> WHAT THE EXERCISE ASKS
Could you write out, exactly and with no pictures, every line from the one containing "Image resolution: width=1145" through the last line of the entries?

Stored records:
::::::

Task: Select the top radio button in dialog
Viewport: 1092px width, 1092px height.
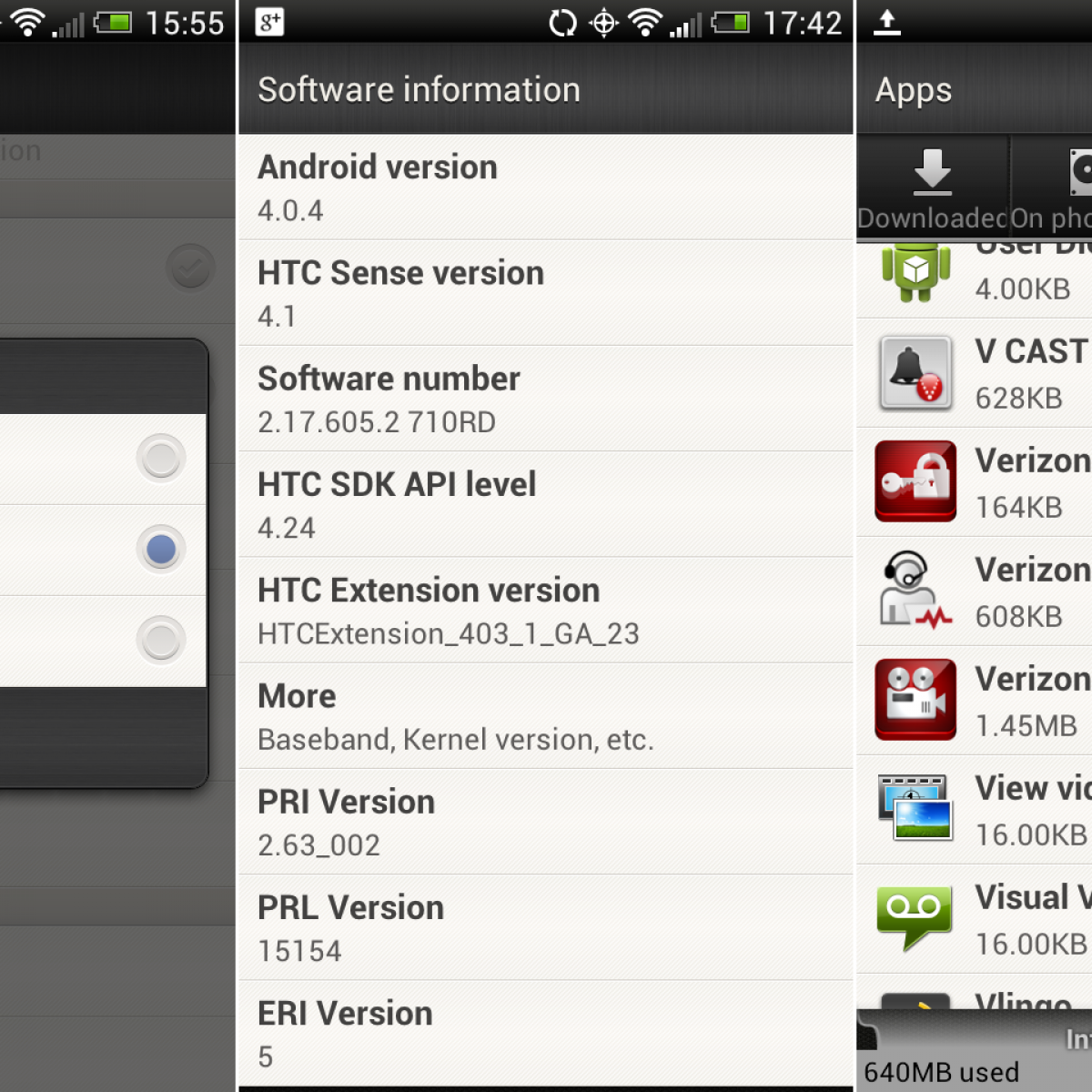Action: pos(161,458)
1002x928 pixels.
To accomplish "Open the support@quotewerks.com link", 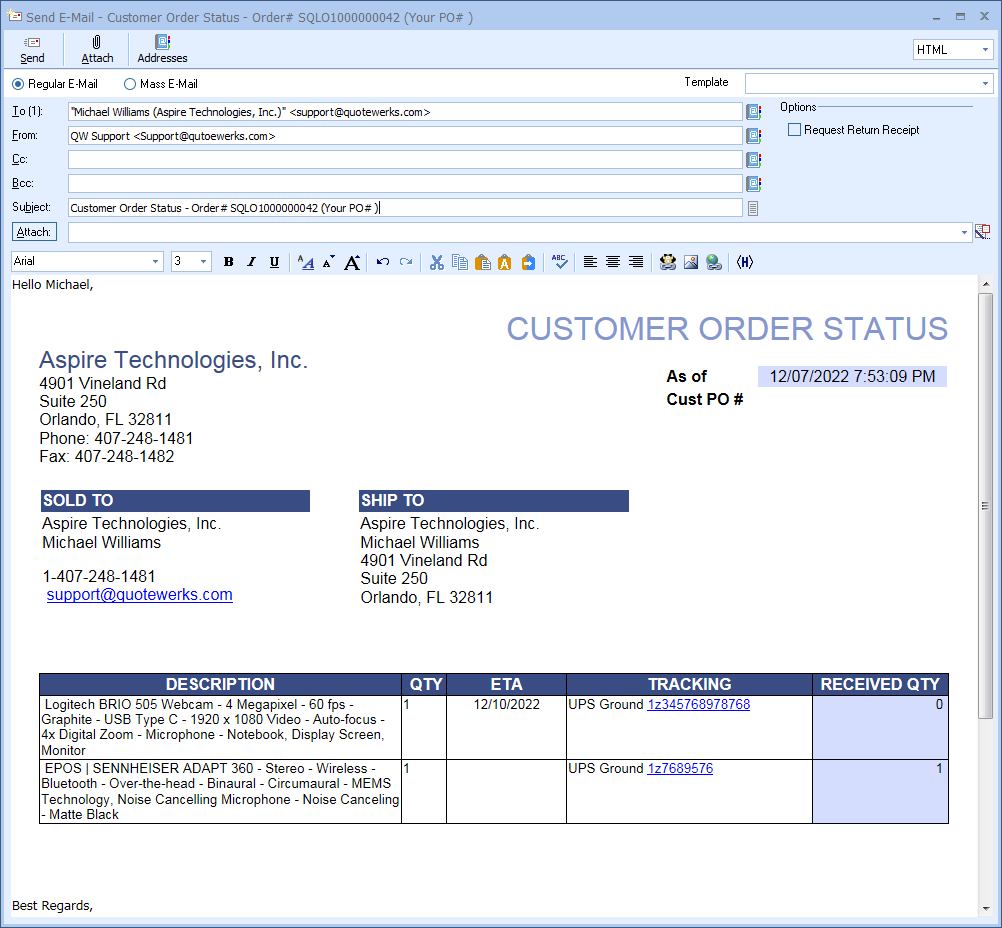I will click(139, 595).
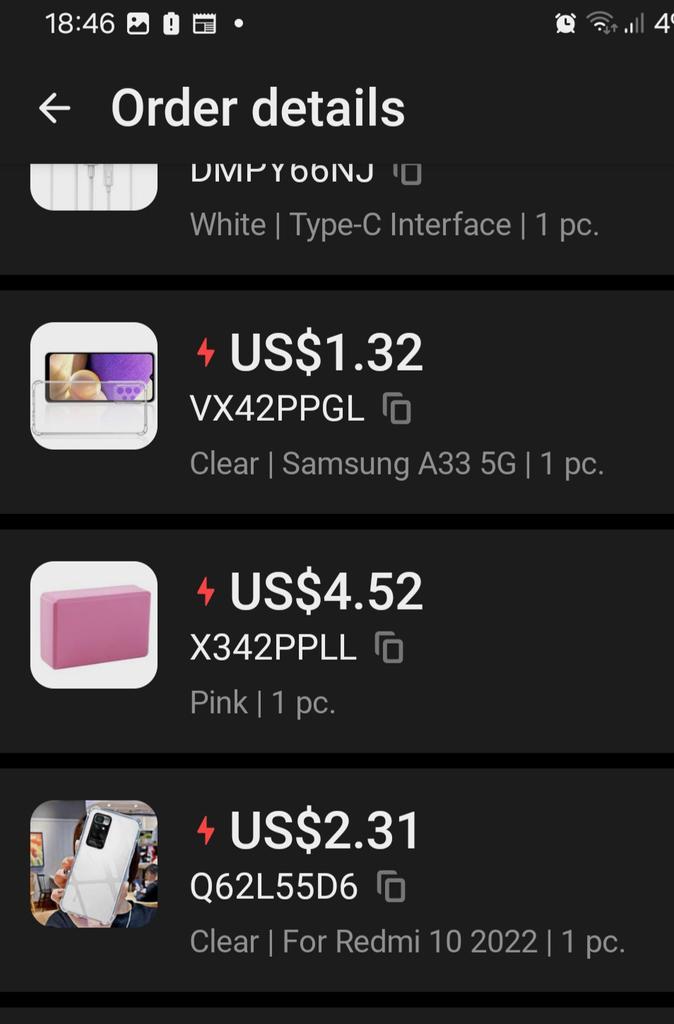
Task: Tap the lightning icon beside US$4.52
Action: click(206, 592)
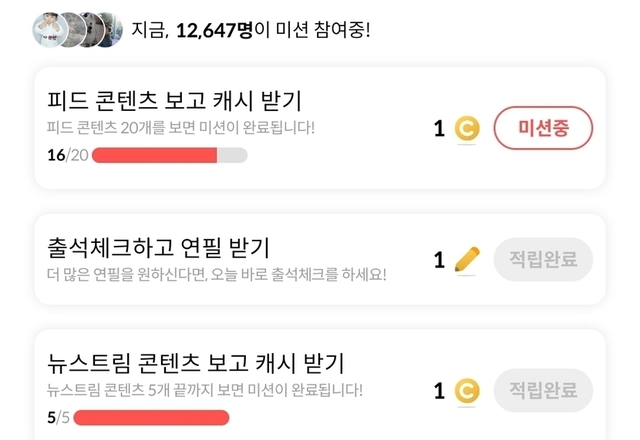Click the 16/20 progress counter

(x=67, y=155)
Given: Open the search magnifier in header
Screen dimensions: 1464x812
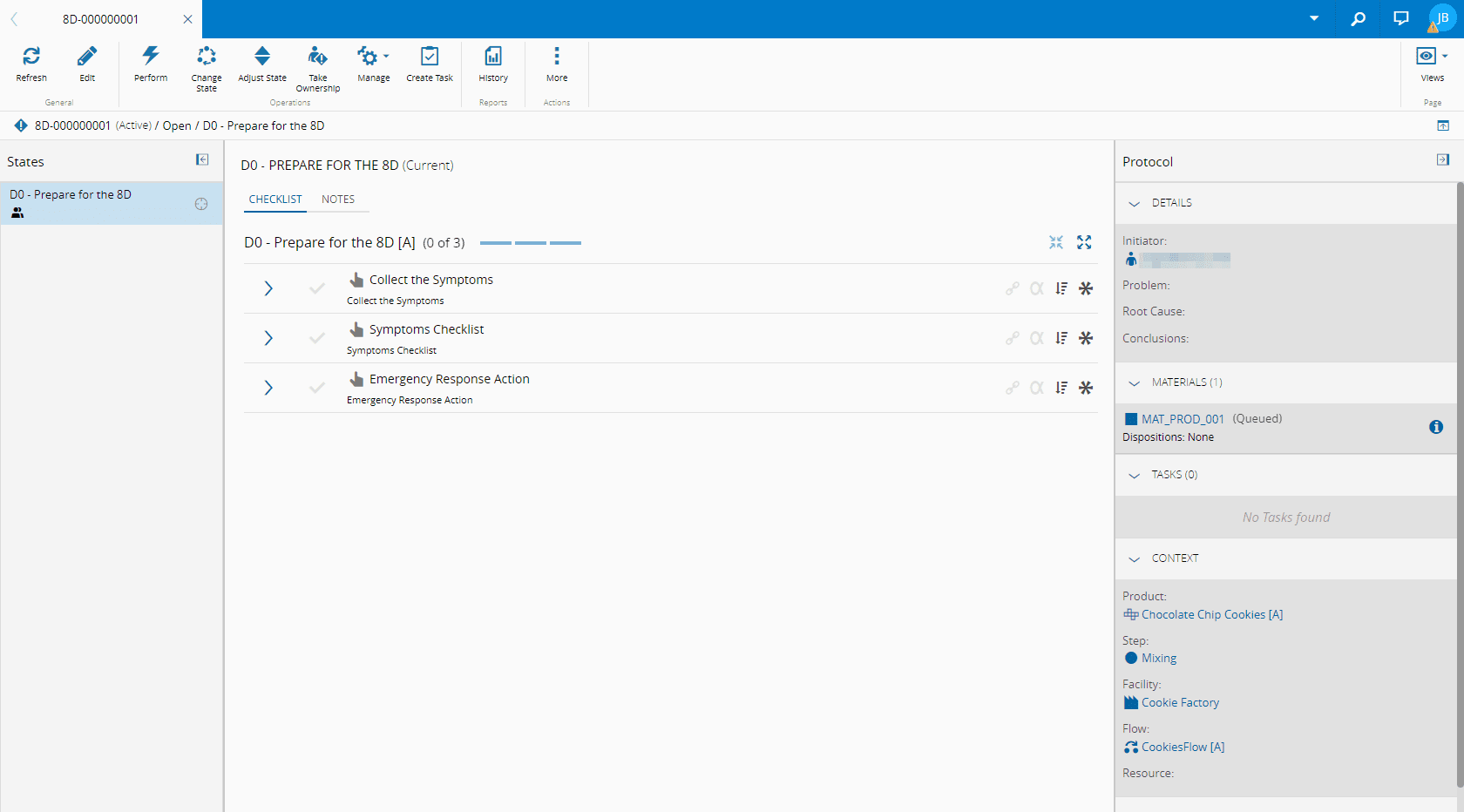Looking at the screenshot, I should 1358,18.
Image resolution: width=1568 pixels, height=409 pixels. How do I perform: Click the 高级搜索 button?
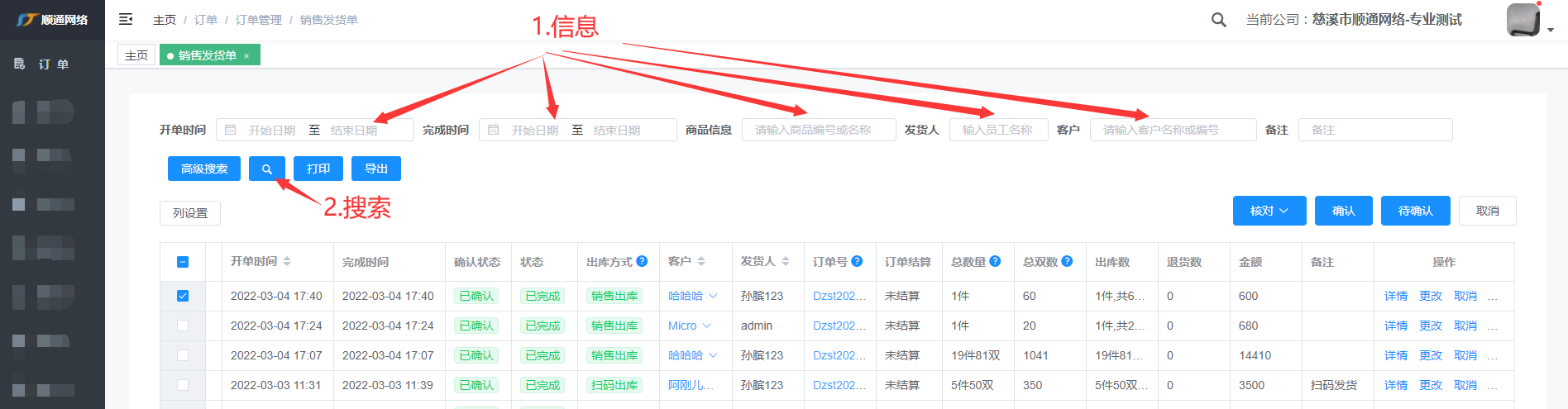point(204,169)
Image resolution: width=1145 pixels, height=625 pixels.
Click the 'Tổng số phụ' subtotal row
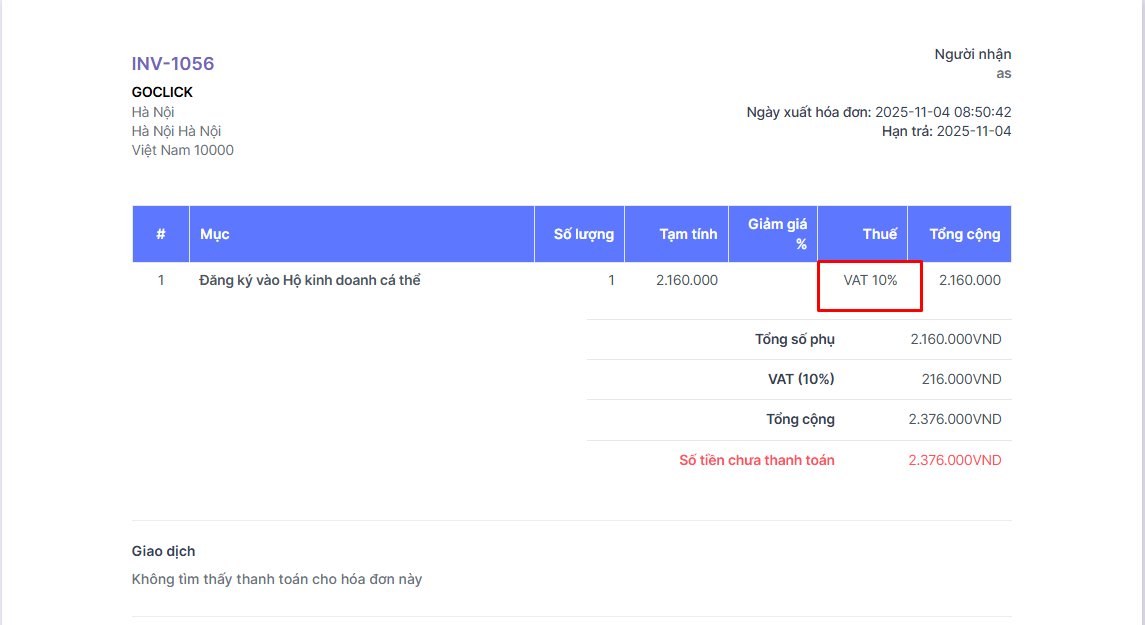click(795, 339)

::::::

> EXPECTED ANSWER
Image resolution: width=1145 pixels, height=625 pixels.
Click the 'Tổng số phụ' subtotal row
click(795, 339)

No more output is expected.